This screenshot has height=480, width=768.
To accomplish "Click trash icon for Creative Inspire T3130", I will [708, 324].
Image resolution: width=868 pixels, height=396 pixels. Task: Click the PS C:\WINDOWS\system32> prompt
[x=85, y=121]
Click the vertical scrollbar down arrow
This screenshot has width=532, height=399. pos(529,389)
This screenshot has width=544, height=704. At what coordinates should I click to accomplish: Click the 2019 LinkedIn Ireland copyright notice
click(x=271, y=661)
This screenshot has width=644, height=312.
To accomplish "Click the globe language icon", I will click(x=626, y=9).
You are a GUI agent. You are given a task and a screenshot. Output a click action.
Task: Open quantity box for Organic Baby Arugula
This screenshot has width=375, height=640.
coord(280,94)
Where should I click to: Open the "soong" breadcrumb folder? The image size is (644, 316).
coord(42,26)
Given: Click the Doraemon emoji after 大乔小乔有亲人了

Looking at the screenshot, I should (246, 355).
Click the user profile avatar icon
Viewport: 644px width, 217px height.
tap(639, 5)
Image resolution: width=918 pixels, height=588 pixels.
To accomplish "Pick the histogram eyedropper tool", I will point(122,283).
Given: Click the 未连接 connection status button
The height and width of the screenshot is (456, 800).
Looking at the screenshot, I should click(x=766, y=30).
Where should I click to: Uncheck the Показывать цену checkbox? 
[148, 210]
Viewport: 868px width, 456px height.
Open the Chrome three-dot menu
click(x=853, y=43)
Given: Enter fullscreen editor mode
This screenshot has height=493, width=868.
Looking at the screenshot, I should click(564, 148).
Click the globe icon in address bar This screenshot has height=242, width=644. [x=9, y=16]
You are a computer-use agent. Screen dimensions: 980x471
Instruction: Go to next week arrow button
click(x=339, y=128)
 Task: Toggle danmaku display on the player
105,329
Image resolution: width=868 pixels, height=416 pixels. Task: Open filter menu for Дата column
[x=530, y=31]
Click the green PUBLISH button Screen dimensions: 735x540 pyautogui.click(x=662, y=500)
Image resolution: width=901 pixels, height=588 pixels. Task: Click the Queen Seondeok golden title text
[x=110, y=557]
· · · · · · ·
> [What the task requires]:
The required result is an identical copy of the records above.

> [Result of the exercise]:
This screenshot has height=480, width=768.
To accomplish "Click trash icon for Creative Inspire T3130", I will [708, 324].
Image resolution: width=868 pixels, height=396 pixels. Task: Click the PS C:\WINDOWS\system32> prompt
[x=85, y=121]
Click the vertical scrollbar down arrow
This screenshot has width=532, height=399. pos(529,389)
This screenshot has width=544, height=704. At what coordinates should I click to accomplish: Click the 2019 LinkedIn Ireland copyright notice
click(x=271, y=661)
This screenshot has width=644, height=312.
To accomplish "Click the globe language icon", I will click(x=626, y=9).
You are a GUI agent. You are given a task and a screenshot. Output a click action.
Task: Open quantity box for Organic Baby Arugula
This screenshot has width=375, height=640.
coord(280,94)
Where should I click to: Open the "soong" breadcrumb folder? The image size is (644, 316).
coord(42,26)
Given: Click the Doraemon emoji after 大乔小乔有亲人了

Looking at the screenshot, I should (246, 355).
Click the user profile avatar icon
Viewport: 644px width, 217px height.
tap(639, 5)
Image resolution: width=918 pixels, height=588 pixels.
To accomplish "Pick the histogram eyedropper tool", I will point(122,283).
Given: Click the 未连接 connection status button
The height and width of the screenshot is (456, 800).
Looking at the screenshot, I should click(x=766, y=30).
Where should I click to: Uncheck the Показывать цену checkbox? 
[148, 210]
Viewport: 868px width, 456px height.
Open the Chrome three-dot menu
click(x=853, y=43)
Given: Enter fullscreen editor mode
This screenshot has height=493, width=868.
Looking at the screenshot, I should click(564, 148).
Click the globe icon in address bar This screenshot has height=242, width=644. [x=9, y=16]
You are a computer-use agent. Screen dimensions: 980x471
Instruction: Go to next week arrow button
click(x=339, y=128)
 Task: Toggle danmaku display on the player
105,329
Image resolution: width=868 pixels, height=416 pixels. Task: Open filter menu for Дата column
[x=530, y=31]
Click the green PUBLISH button Screen dimensions: 735x540 pyautogui.click(x=662, y=500)
Image resolution: width=901 pixels, height=588 pixels. Task: Click the Queen Seondeok golden title text
[x=110, y=557]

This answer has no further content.